Stored records:
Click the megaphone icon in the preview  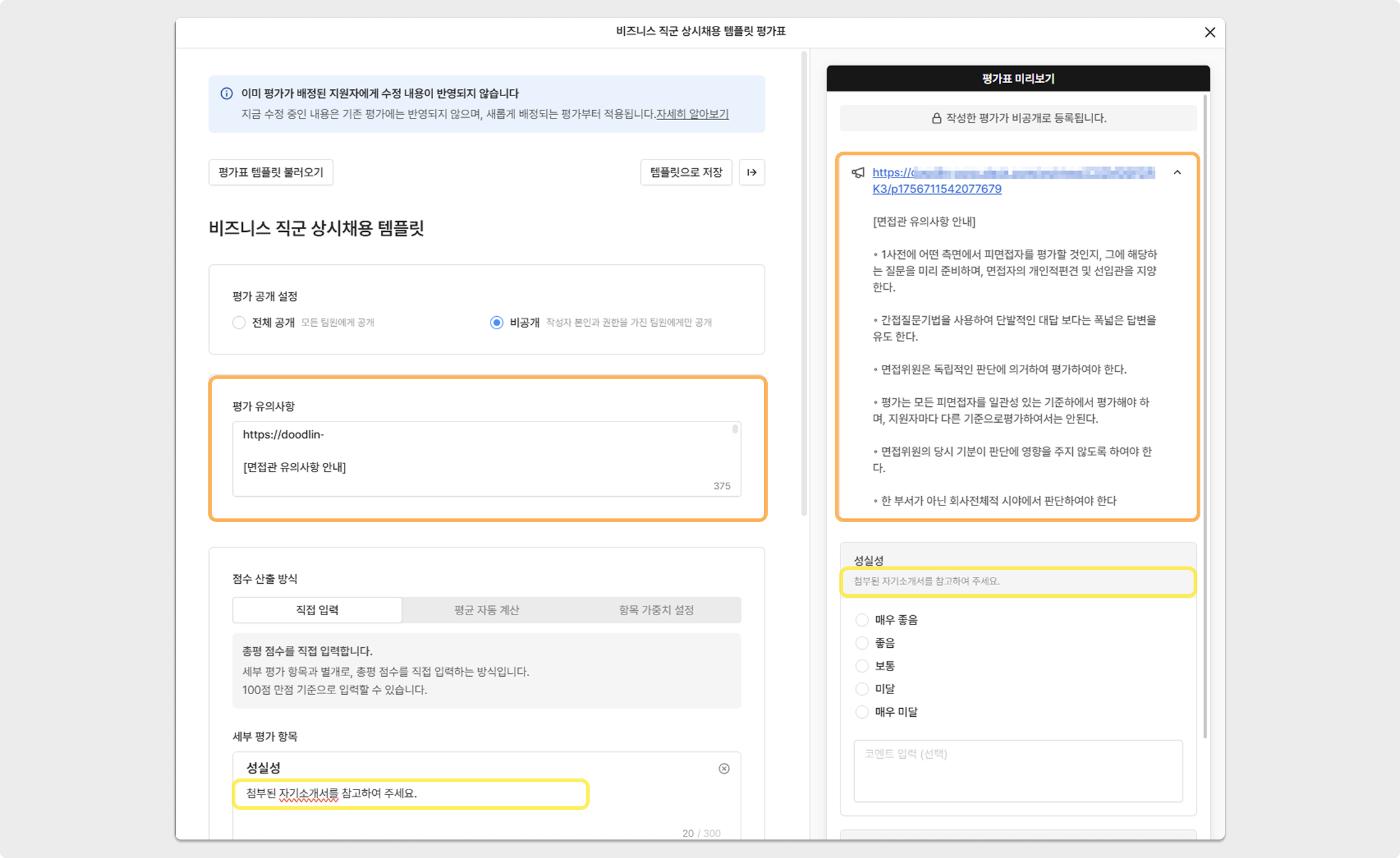click(x=858, y=173)
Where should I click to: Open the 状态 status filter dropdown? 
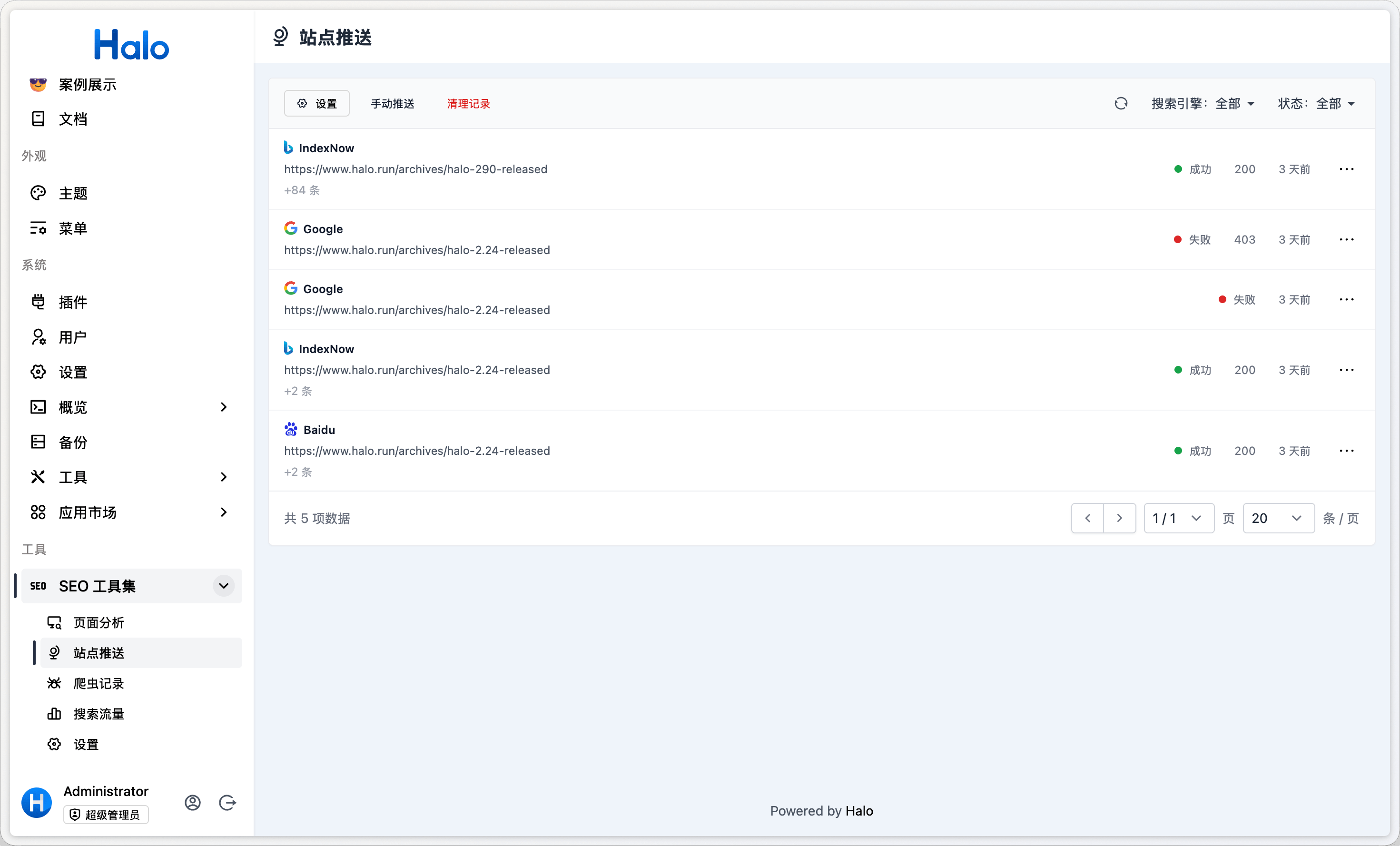(x=1316, y=103)
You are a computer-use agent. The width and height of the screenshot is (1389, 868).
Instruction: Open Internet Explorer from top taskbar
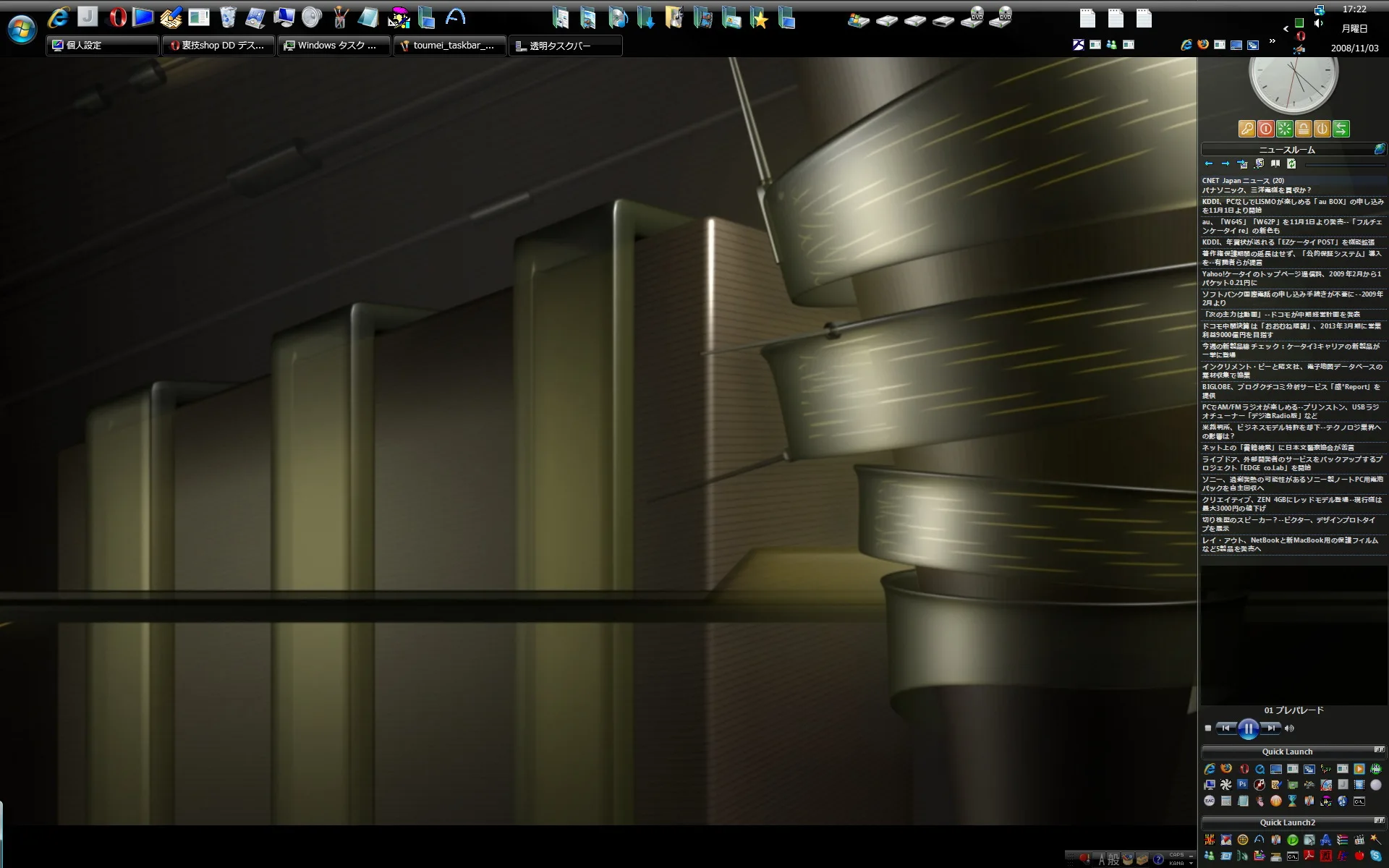click(58, 17)
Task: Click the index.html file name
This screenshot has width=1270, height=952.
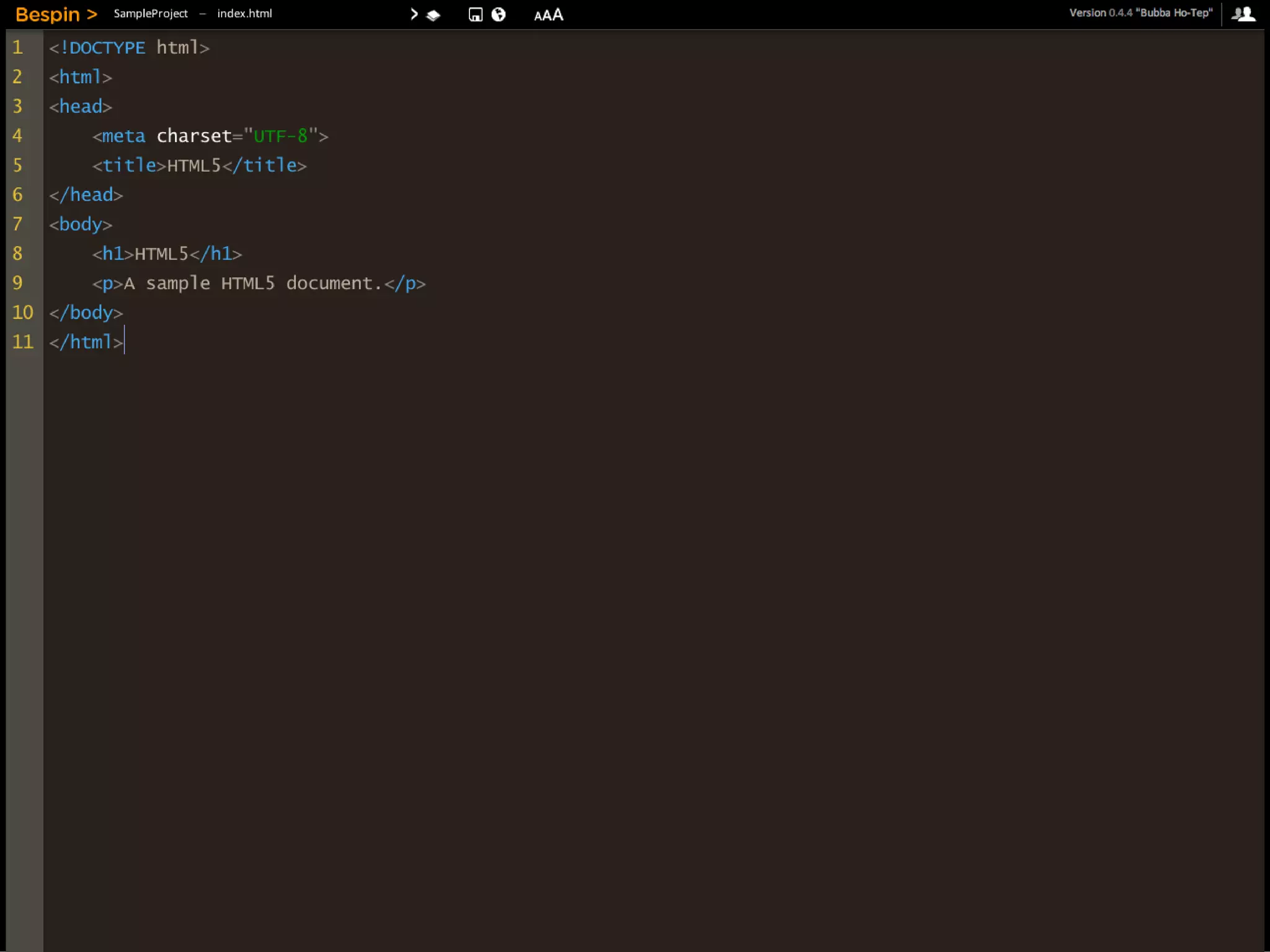Action: (x=244, y=14)
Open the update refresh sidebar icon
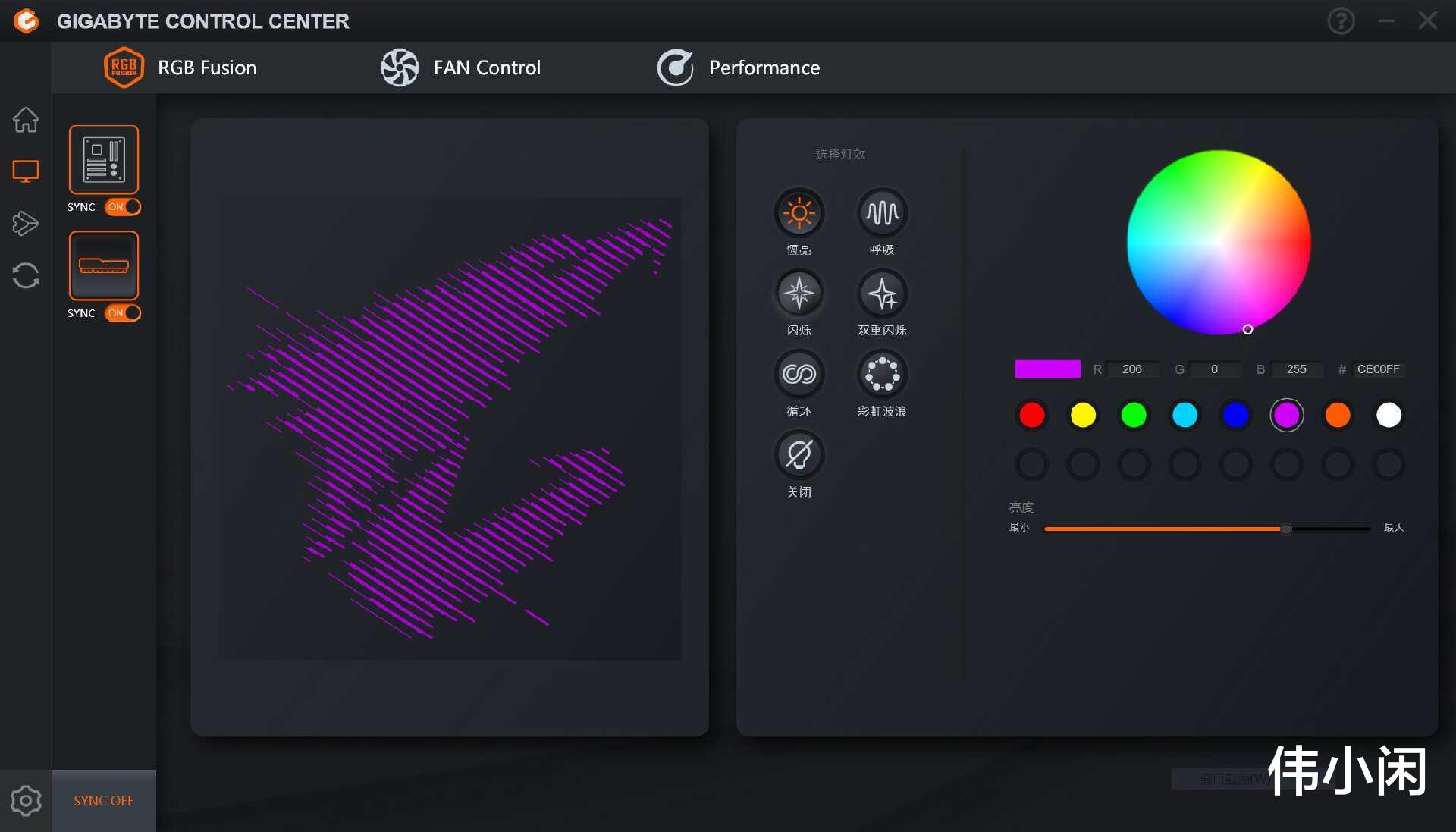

** Try it **
With the pictures left out, output the lines from the one containing "Task: Click the index.html file name" through the last line of the records above, exactly as they are.

** Solution **
Task: Click the index.html file name
This screenshot has width=1270, height=952.
Action: (x=244, y=14)
Open the update refresh sidebar icon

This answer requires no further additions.